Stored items
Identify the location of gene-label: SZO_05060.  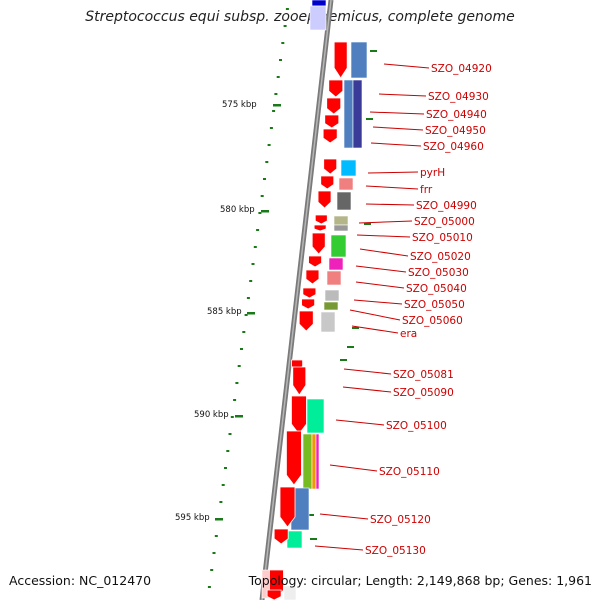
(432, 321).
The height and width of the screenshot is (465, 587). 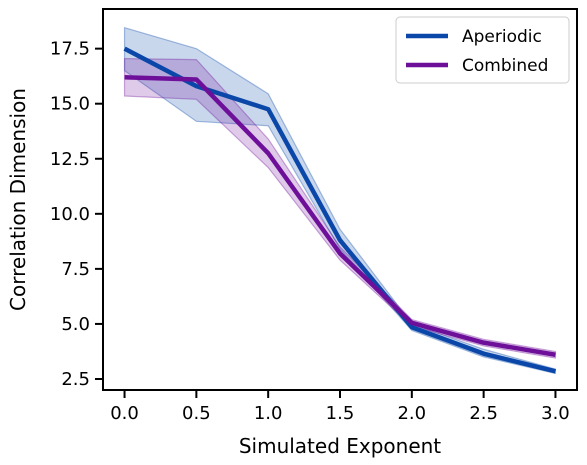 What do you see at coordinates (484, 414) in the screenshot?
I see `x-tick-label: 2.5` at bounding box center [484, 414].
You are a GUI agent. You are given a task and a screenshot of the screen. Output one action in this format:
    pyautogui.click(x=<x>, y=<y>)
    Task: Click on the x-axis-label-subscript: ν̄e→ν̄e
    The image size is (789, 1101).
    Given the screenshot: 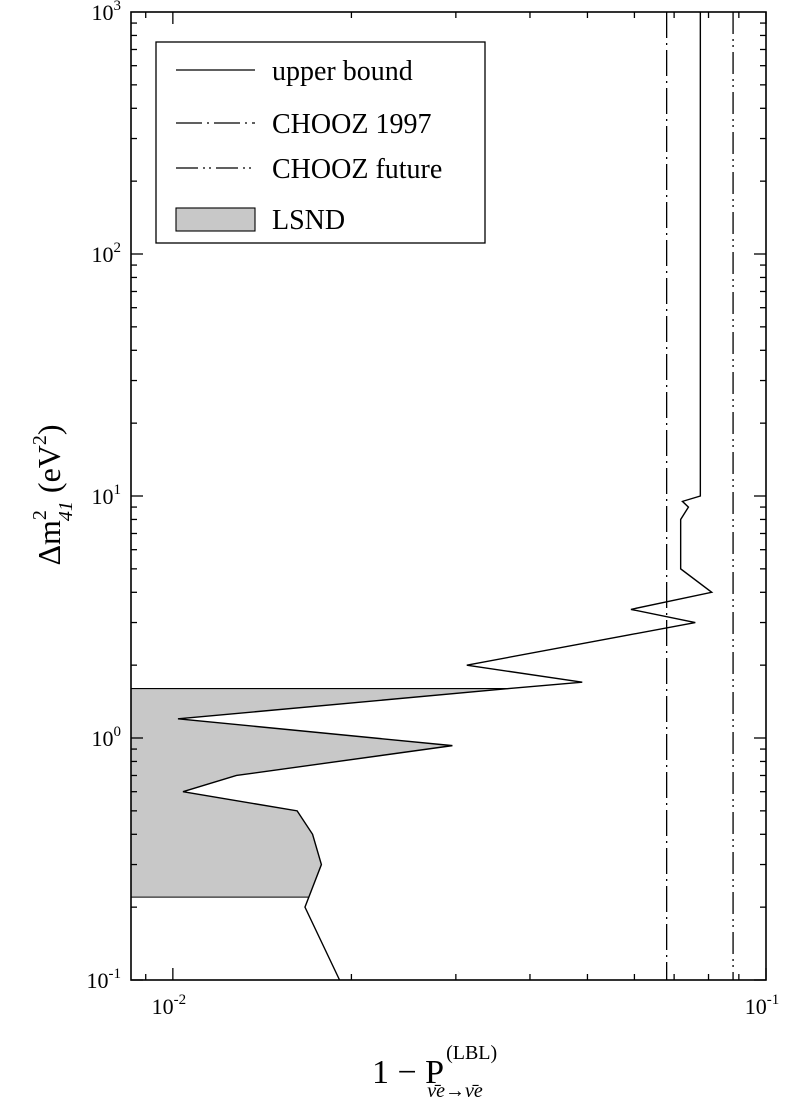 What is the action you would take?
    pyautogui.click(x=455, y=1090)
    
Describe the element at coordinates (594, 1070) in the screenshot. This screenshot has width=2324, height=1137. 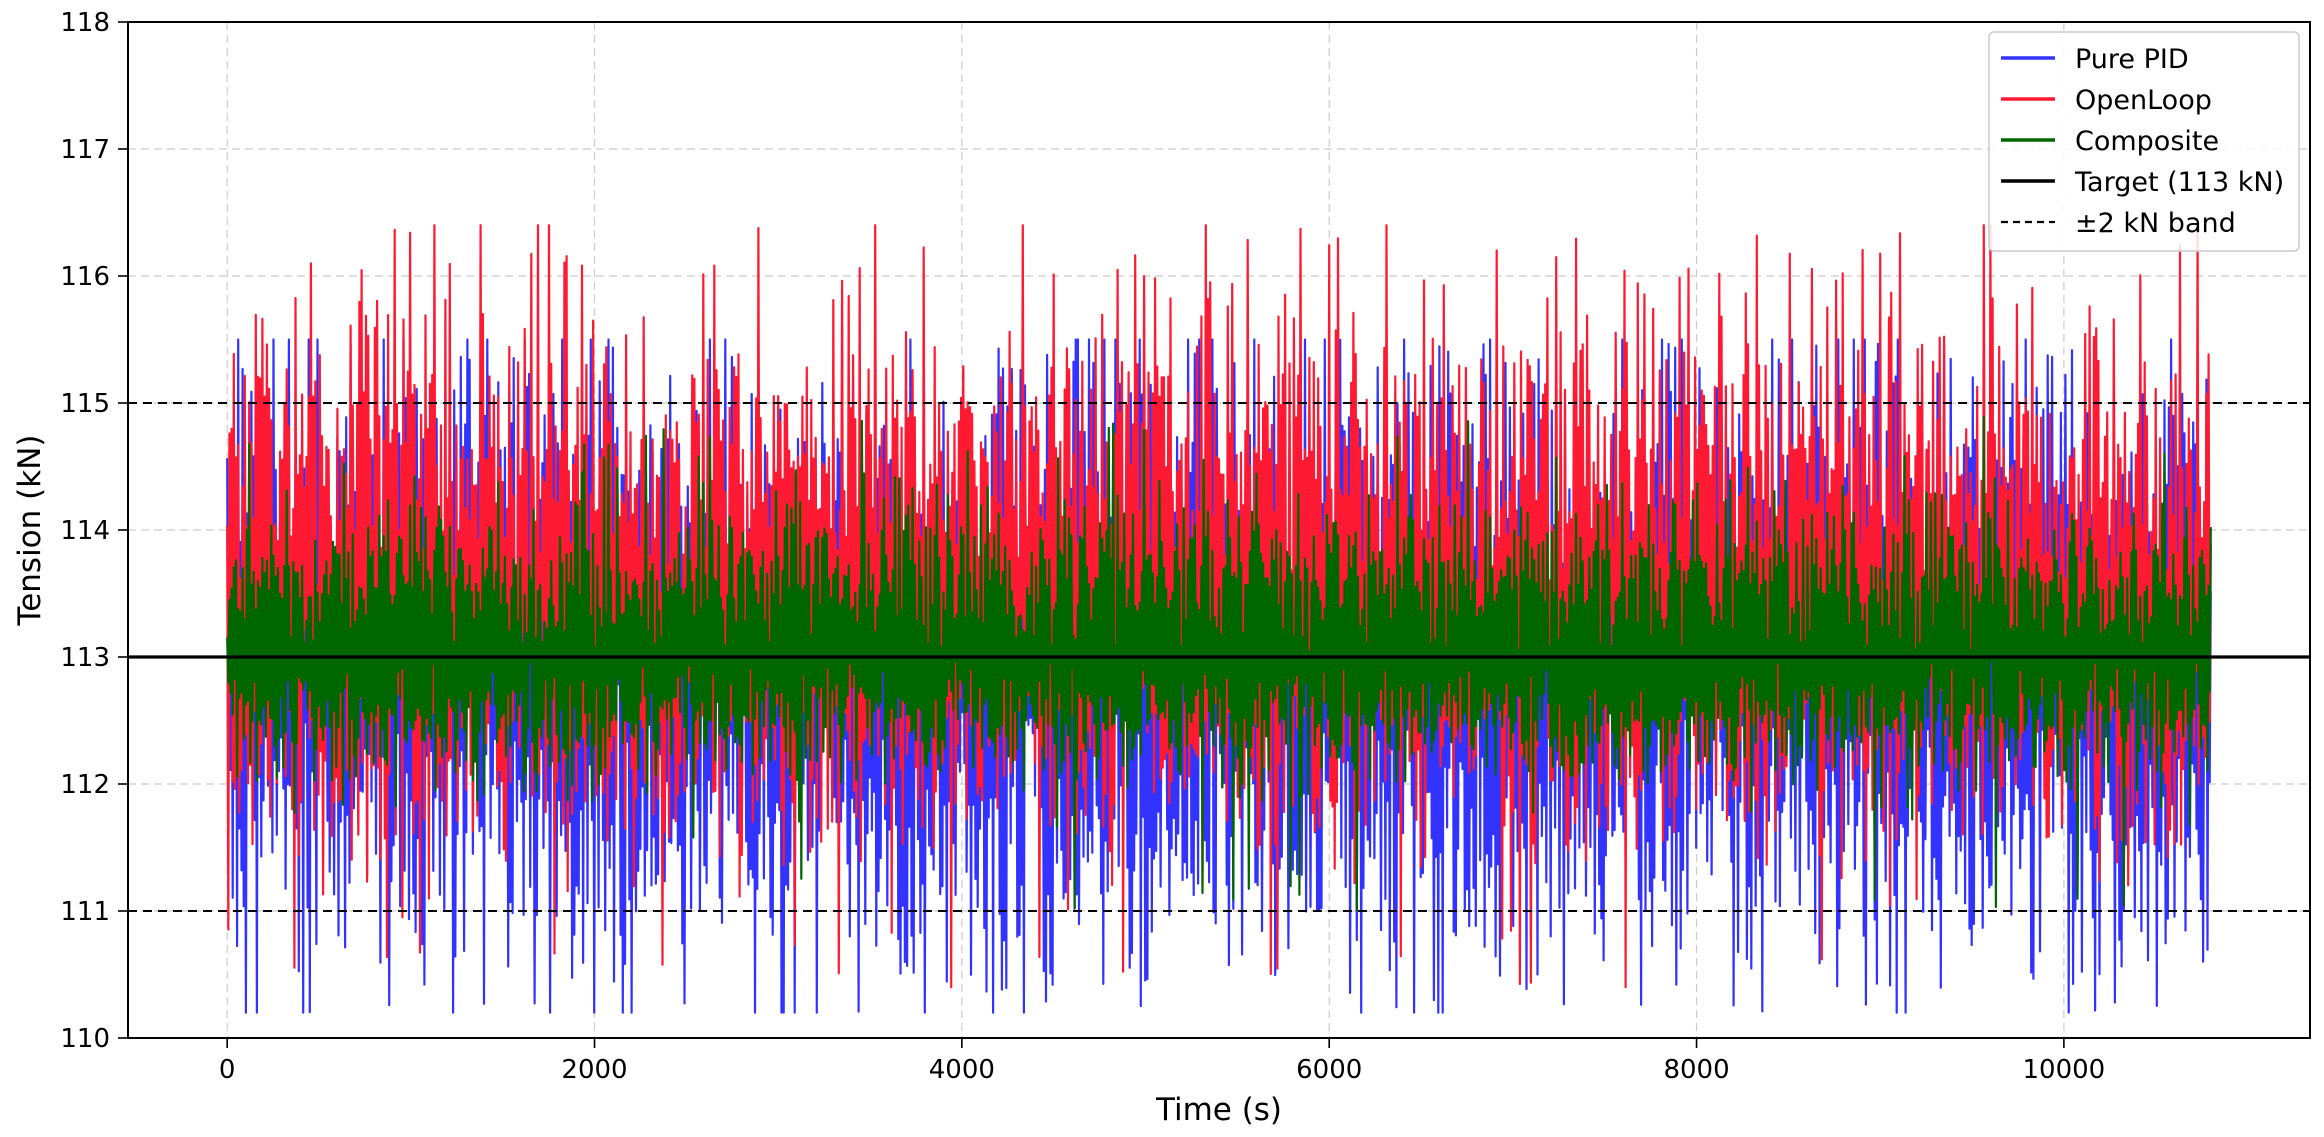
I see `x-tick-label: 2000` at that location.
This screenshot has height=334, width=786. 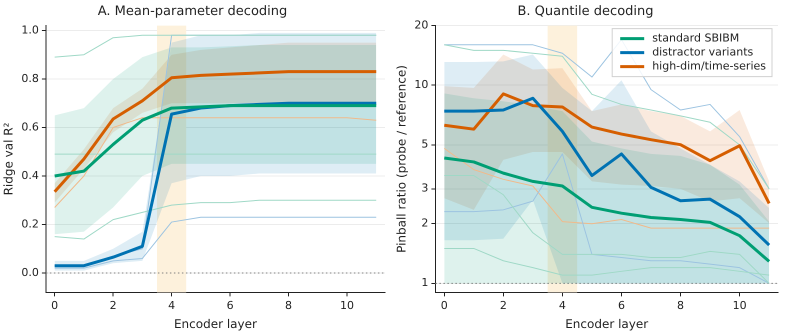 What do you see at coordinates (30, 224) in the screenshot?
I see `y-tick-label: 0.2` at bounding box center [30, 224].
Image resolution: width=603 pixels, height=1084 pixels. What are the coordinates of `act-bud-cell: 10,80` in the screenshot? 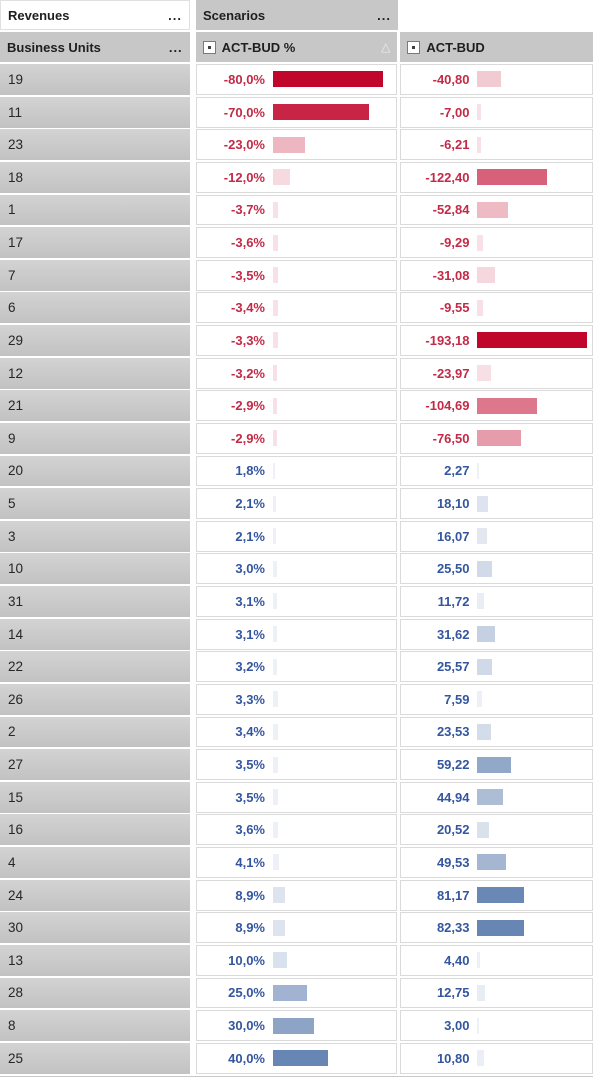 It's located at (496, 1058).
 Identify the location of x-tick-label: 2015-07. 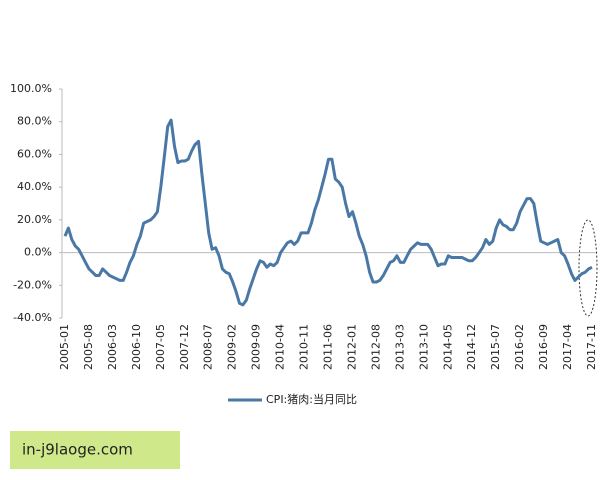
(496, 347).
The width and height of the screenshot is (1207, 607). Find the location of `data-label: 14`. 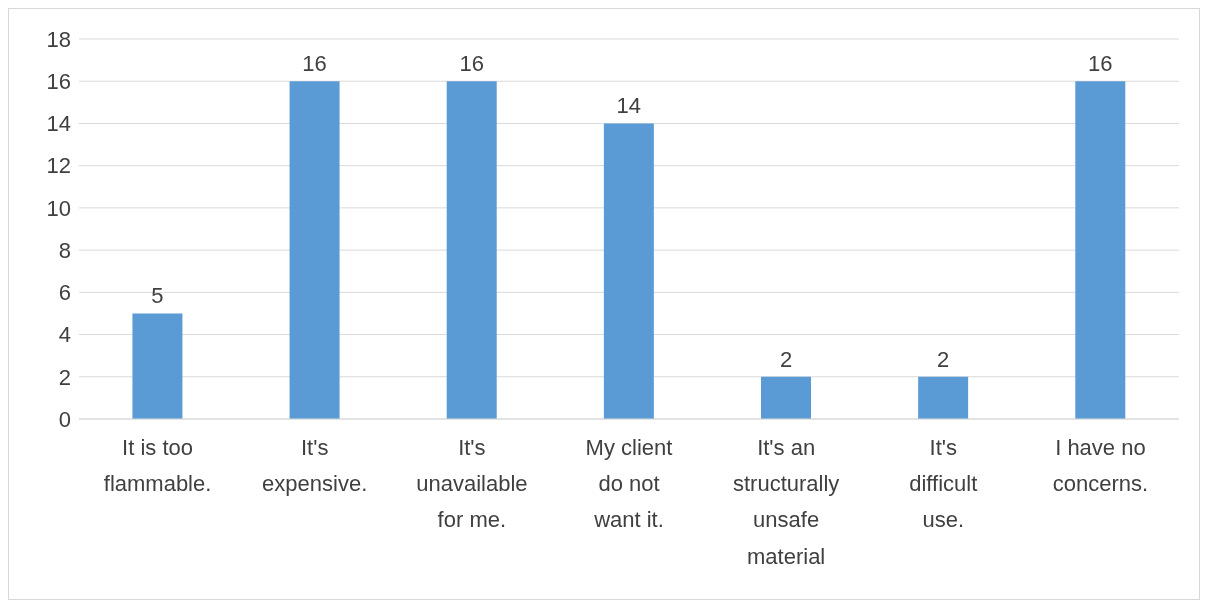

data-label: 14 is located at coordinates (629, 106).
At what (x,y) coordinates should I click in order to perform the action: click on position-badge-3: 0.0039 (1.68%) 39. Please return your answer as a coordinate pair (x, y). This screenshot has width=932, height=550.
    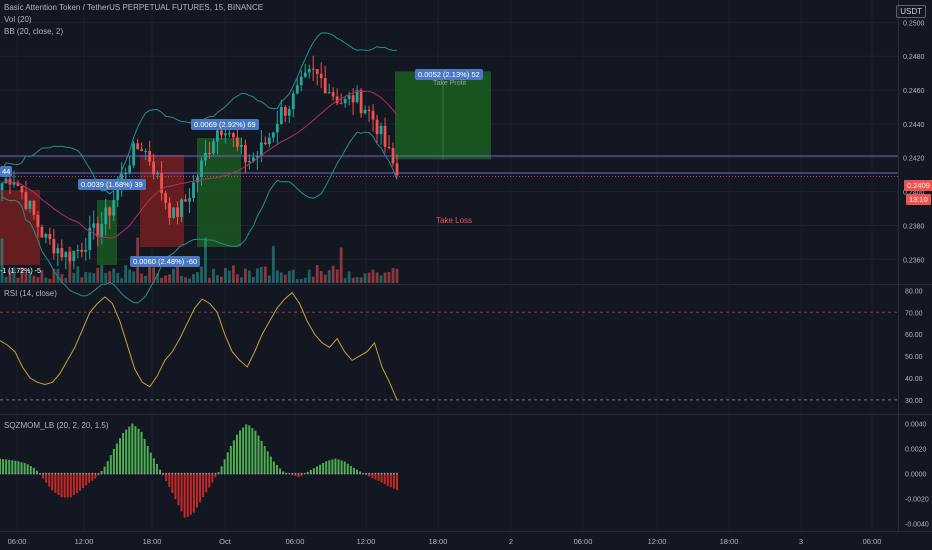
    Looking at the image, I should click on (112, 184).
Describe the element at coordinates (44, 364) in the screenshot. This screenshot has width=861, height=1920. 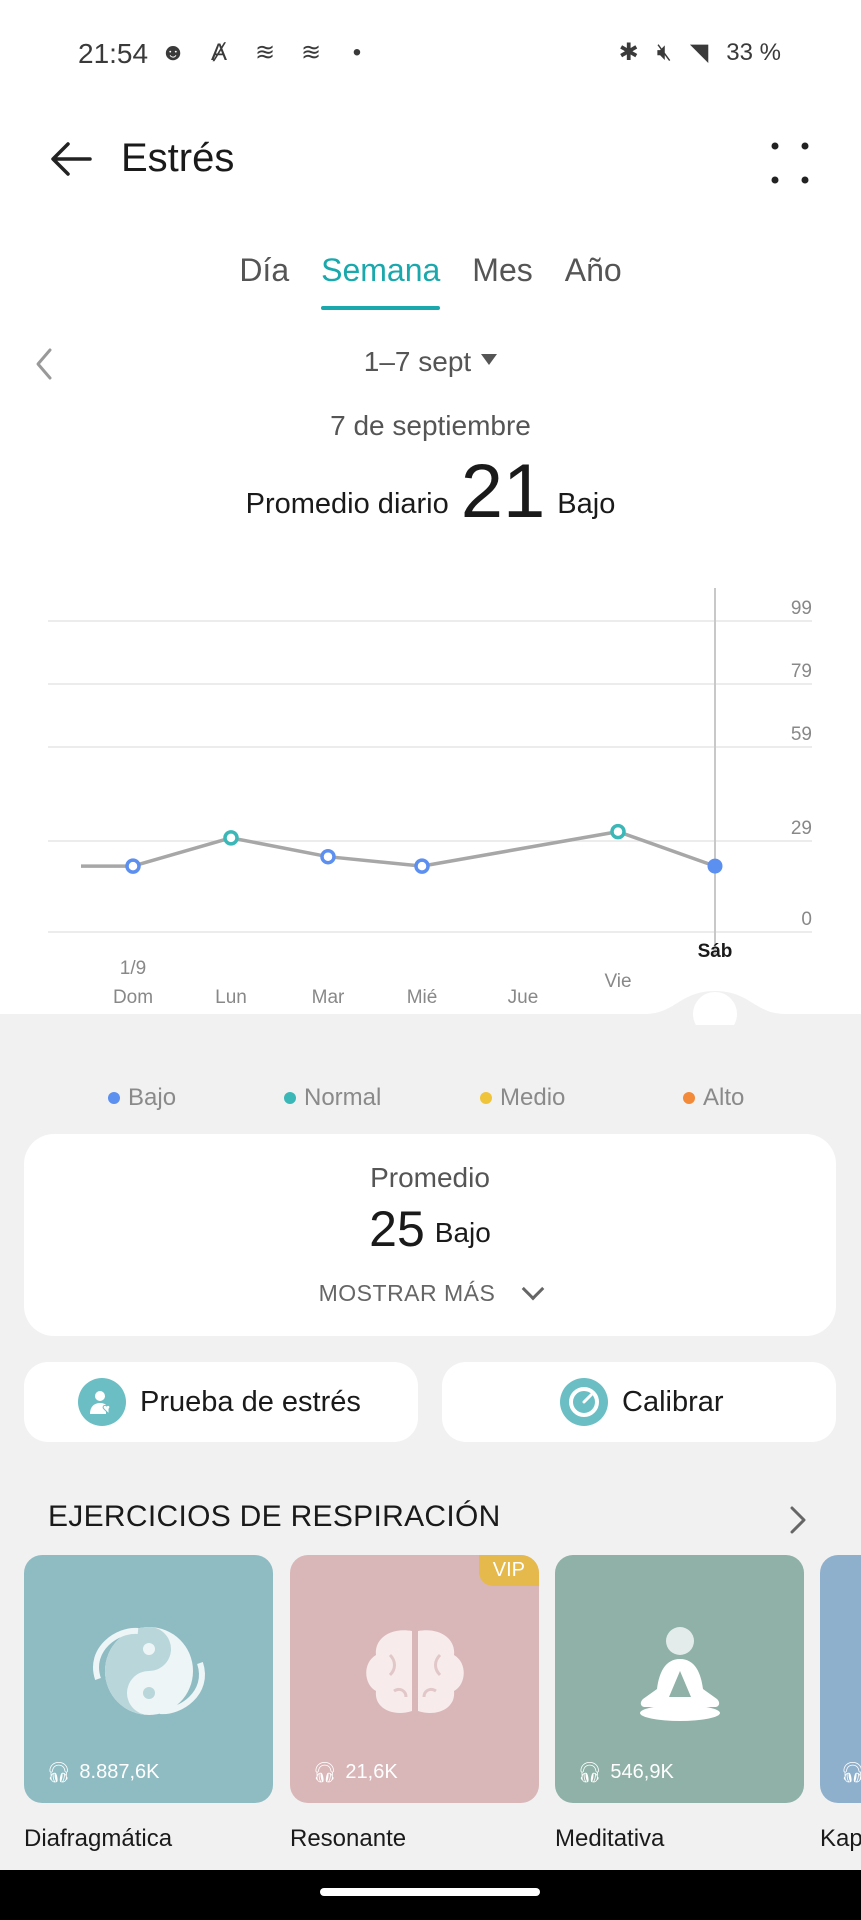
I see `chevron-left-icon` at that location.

## [REQUIRED WORK]
Write the part of the material that opens with the line containing "Describe the element at coordinates (44, 364)" and runs through the end of the material as a JSON list of strings, one string per line, with blank lines left out. Omit the pictures.

## [SOLUTION]
[
  "Describe the element at coordinates (44, 364) in the screenshot. This screenshot has width=861, height=1920. ",
  "I see `chevron-left-icon` at that location."
]